Remember, few of these datasets will be less than 5 years old if we try
to allow enough time for the original data collector to either solve it
or graduate (and then cease to care). Even for the "final" dataset,
there will be a delay, since the half-life between data collection and
coordinate deposition in the PDB is still ~20 months. Plenty of time to
forget. So, although the images were archived (probably named "test"
and in a directory called "john") it may be that the only way to figure
out which PDB ID is the "right answer" is by processing them and
comparing to all deposited Fs. Assume this was done. But there will
always be some datasets that don't match any PDB. Are those
interesting? What about ones that can't be processed? What about ones
that can't even be indexed? There may be a lot of those!
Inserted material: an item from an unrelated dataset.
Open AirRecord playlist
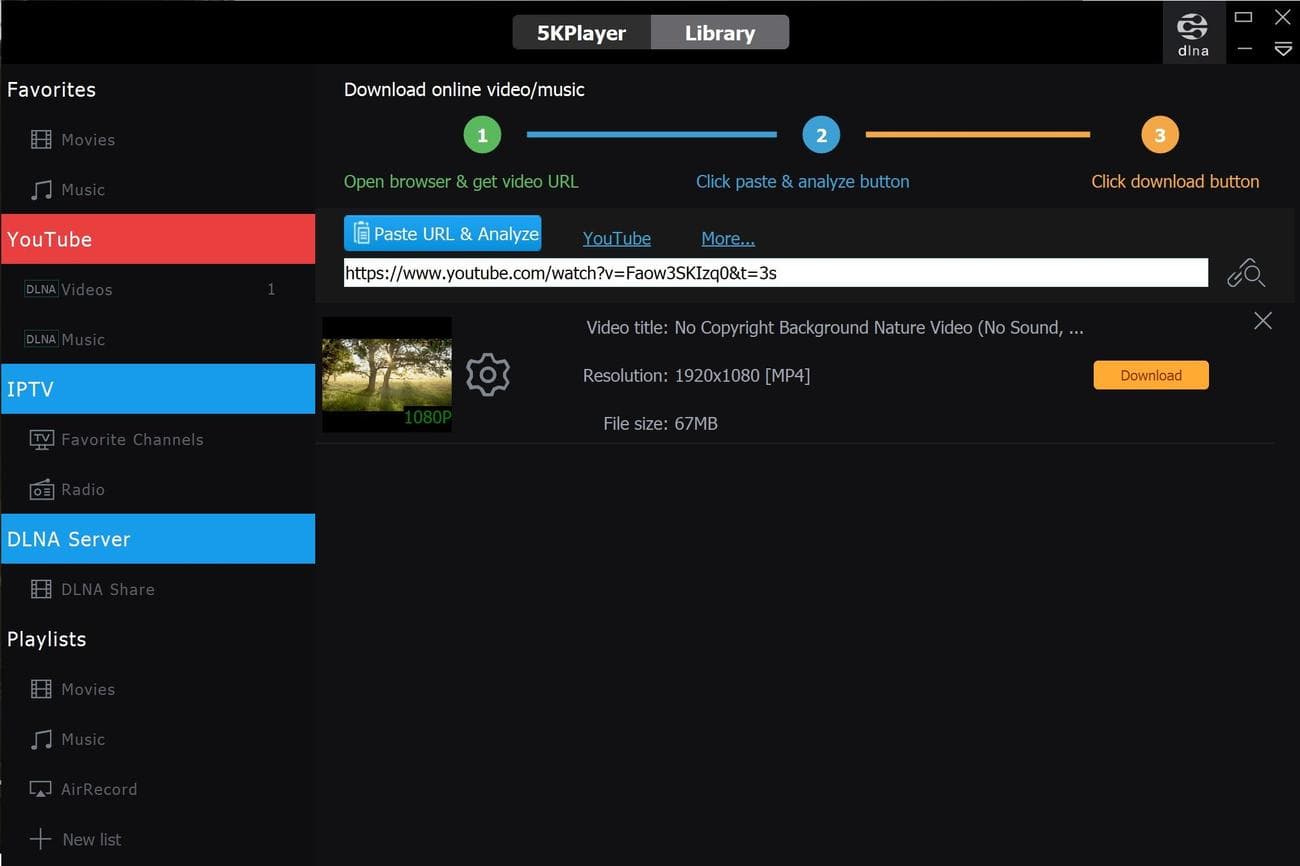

(hypothetically, of course).
Anyway, assume that someone did go through all the trouble to make these
datasets "available" for download, just in case they are interesting,
and annotated them as much as possible. There will be about 20 datasets
for any given PDB ID.
Now assume that for each of these datasets this hypothetical website has
two links, one for the "raw data", which will average ~2 GB per wedge
(after gzip compression, taking at least ~45 min to download), and a
second link for a "lossy compressed" version, which is only ~100
MB/wedge (2 min download). When decompressed, the images will visually
look pretty much like the originals, and generally give you very similar
Rmerge, Rcryst, Rfree, I/sigma, anomalous differences, and all other
statistics when processed with contemporary software. Perhaps a bit
worse. Essentially, lossy compression is equivalent to adding noise to
the images.
Which one would you try first? Does lossy compression make it easier to
hunt for "interesting" datasets? Or is it just too repugnant to have
"modified" the data in any way shape or form ... after the detector
manufacturer's software has "corrected" it? Would it suffice to simply
supply a couple of "example" images for download instead?